3 Bruce's Blinding Speed
Bruce Lee's hands were so fast that his fight scenes were played at slower speeds so it wouldn't be a complete blur. Those are some fast hands! And it's no surprise considering that he practiced 5000 punches a day. You read that correctly, 5000. This not only helped his speed and quickness but also helped develop knockout power, even from his jabs.
He would practice punching cans, the old ones with the thicker aluminum, and he would often cut himself. Bruce also used to "demonstrate his speed by placing a coin in someone’s hand. He would then snatch the coin and replace it with another before the person could clench their fist and stop him."
2 Bruce's Death
Lee's death is still shrouded in mystery even to this day. Many have suggested that he was poisoned or that there was some paranormal intervention. There are many theories about what actually happened and why a man so healthy could suddenly pass away in the blink of an eye. To this day, the events surrounding his death are still debated by family, friends, and his millions of fans and followers.

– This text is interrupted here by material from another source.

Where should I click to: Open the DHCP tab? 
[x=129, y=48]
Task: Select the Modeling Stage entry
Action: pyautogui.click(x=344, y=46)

Some even suggest that it was a Chinese triad hit. There were enemies from past run-ins, and there was even jealousy and anger about Bruce teaching an Asian art to non-Asians and Westerners -- something that was frowned upon in the Chinese community. Bruce was even warned on several occasions about this. We'll probably never know what actually caused his death.
1 Bruce Lee Versus Muhammad Ali
While many Bruce Lee fans know about his fight with Jackie Chan in "Enter The Dragon," where he grabs Jackie by the hair and snaps his neck, or when Bruce took out friends and training partners like Chuck Norris and Kareem Abdul-Jabbar, they usually don't know about his near fight with Muhammad Ali.
Okay, so the fights with Jackie, Chuck, and Kareem were only scenes from his movies, and thus, not real. However, Bruce actually hoped to someday fight the boxing legend. Bruce thought of Muhammad Ali as a "superior fighter" and studied his style and technique for hours, including an analysis of his footwork and movements for an eventual showdown, which, unfortunately, never happened. He had great respect for Ali, especially for his stance against the Vietnam war and his outspoken personality. Two unforgettable legends.